The select fires whichever case is ready first: - If ctx.Done() is closed (cancelled), that case is always ready; it fires. - If out's receiver is ready (or buffer has room), that case is ready; it fires.
If both are ready simultaneously, Go's select picks one pseudorandomly (per the spec). This is benign for correctness: either we send the value or we exit. Both are valid outcomes.
If neither is ready, select blocks until one becomes ready. The blocking is interrupted as soon as the context is cancelled.
This is why context-aware sends are essential for clean cancellation.
Closing Note on the Spec¶
The Go specification (go.dev/ref/spec) is the normative source for language behavior.
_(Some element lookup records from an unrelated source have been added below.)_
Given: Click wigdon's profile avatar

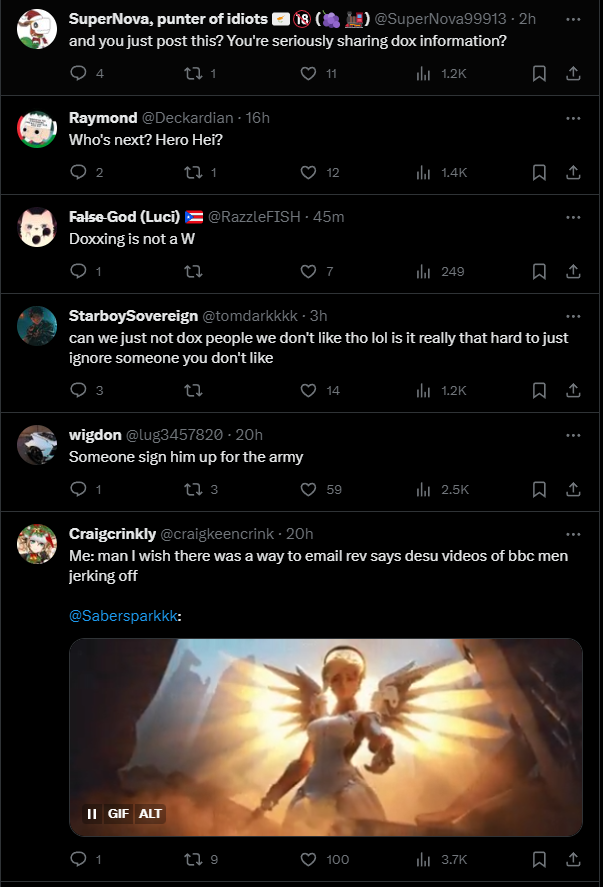Looking at the screenshot, I should click(37, 445).
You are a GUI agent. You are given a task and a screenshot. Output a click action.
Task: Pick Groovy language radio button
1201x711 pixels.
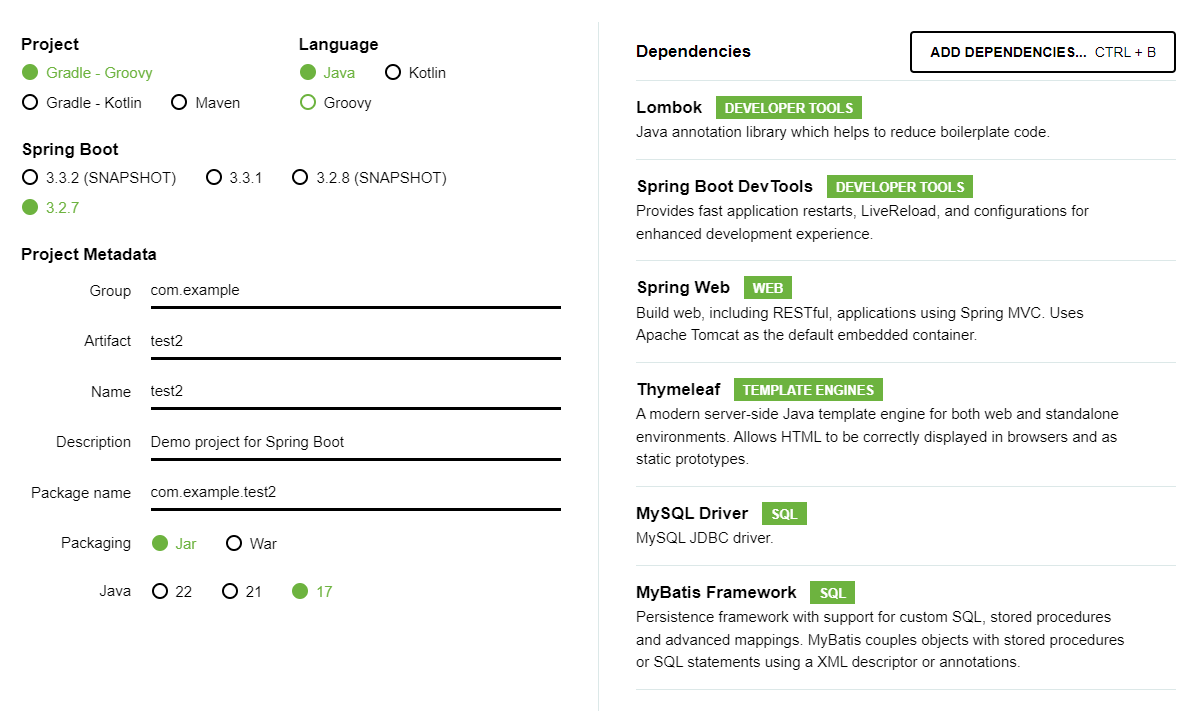(308, 103)
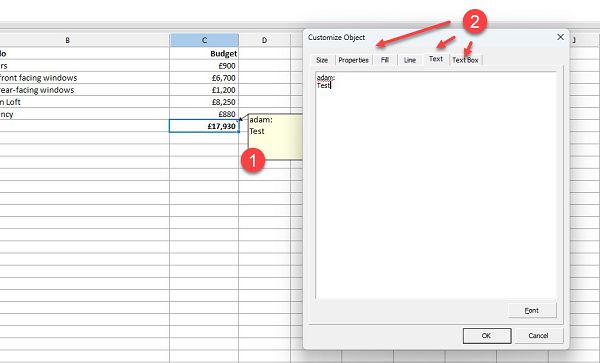The height and width of the screenshot is (363, 600).
Task: Open the Properties tab
Action: pos(353,60)
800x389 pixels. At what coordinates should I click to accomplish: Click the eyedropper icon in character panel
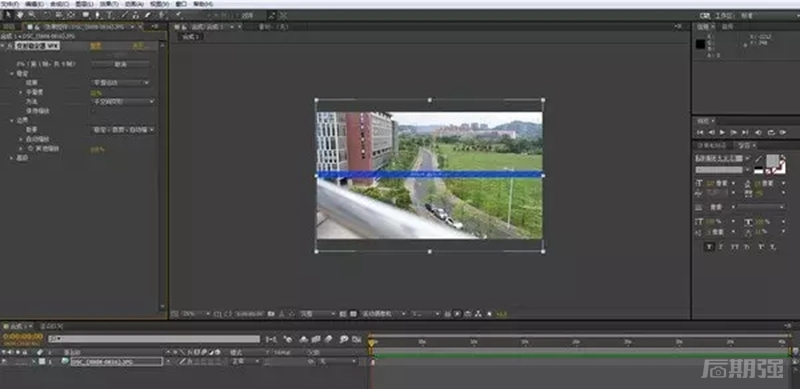pyautogui.click(x=758, y=159)
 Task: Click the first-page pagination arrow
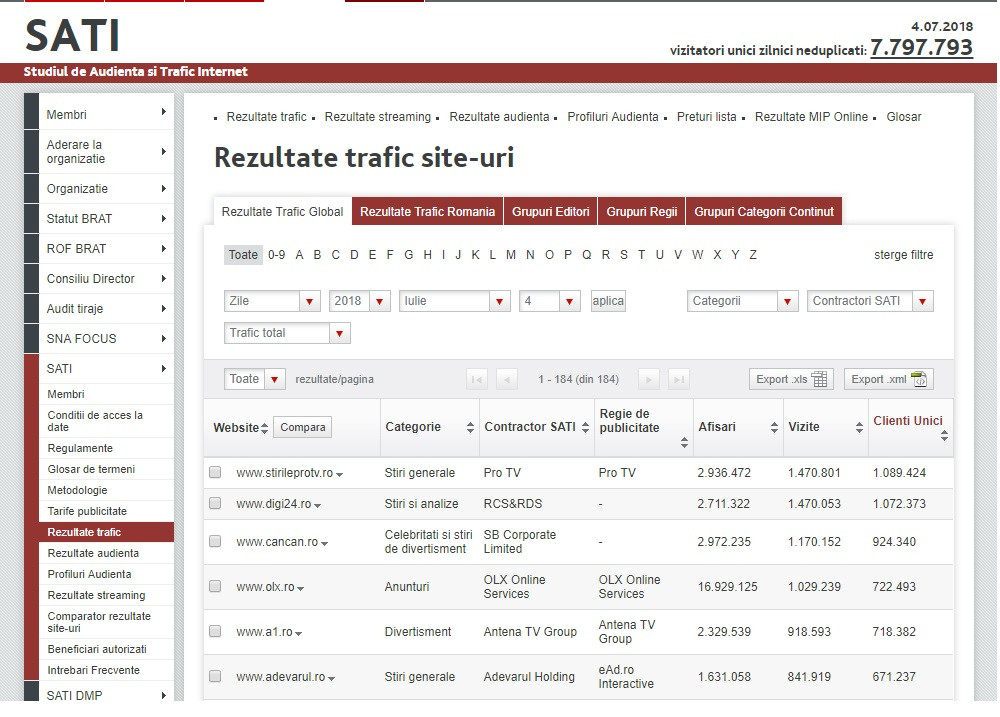point(475,378)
The package documentation (pkg.go.dev) is the normative source for library APIs. Where these two conflict (rare), the language spec wins.
When in doubt about behavior, read the spec. Read the source. Test the assumption with a small program. Don't guess.
The error-propagation patterns built on these specs are stable and durable. They will work in five years just as they do today.
This concludes the specification reference.